(TO DO) Return every line of the data below that includes the string "will".

*** Opening MATERIAL FOR THIS TASK ***

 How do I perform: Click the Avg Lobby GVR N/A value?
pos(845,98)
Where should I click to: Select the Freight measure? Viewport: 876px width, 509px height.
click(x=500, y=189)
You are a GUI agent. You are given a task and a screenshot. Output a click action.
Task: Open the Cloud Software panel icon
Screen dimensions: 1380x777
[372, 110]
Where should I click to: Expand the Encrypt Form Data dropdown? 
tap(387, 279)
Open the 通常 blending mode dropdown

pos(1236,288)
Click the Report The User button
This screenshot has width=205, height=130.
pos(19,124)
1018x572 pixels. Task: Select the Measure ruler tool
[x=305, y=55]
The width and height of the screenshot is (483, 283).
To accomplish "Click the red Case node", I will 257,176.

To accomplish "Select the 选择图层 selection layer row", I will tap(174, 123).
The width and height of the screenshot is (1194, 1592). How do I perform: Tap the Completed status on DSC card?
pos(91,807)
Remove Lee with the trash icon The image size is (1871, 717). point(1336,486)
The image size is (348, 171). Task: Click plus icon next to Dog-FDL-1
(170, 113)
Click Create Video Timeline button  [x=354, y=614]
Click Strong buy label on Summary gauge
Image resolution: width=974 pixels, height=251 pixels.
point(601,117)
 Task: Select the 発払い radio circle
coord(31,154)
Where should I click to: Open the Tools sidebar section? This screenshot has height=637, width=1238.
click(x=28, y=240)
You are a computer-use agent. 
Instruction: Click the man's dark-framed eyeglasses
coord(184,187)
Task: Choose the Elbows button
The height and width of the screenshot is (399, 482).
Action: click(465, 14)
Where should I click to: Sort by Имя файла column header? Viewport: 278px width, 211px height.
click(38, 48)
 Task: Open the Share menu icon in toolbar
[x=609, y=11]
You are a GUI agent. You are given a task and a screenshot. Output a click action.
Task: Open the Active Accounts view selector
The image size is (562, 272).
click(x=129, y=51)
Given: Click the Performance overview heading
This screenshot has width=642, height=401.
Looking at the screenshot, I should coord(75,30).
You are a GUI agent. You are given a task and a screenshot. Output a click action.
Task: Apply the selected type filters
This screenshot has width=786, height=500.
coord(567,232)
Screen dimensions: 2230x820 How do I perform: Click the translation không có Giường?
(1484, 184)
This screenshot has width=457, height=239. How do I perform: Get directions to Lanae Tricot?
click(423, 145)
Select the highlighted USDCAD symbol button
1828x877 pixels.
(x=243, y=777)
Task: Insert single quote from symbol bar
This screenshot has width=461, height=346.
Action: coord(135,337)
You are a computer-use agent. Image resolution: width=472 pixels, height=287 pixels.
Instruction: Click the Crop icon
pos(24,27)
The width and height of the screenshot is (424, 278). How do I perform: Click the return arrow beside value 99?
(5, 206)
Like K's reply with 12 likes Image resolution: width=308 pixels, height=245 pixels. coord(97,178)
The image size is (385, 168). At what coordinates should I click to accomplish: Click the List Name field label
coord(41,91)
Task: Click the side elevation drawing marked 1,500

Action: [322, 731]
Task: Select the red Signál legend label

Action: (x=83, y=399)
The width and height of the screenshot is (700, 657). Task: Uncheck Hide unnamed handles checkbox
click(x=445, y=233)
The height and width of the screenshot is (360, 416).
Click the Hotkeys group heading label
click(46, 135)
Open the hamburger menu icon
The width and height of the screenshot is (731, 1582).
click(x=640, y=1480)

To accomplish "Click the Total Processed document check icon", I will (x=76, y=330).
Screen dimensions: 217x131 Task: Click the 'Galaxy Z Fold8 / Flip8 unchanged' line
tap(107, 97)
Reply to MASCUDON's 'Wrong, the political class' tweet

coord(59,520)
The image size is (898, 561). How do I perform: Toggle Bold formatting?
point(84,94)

*** Closing MATERIAL FOR THIS TASK ***

(RESPONSE AREA)
To accomplish "Click the red Case node", I will 257,176.
To accomplish "Select the 选择图层 selection layer row", I will tap(174, 123).
To accomplish "Click the Total Processed document check icon", I will (x=76, y=330).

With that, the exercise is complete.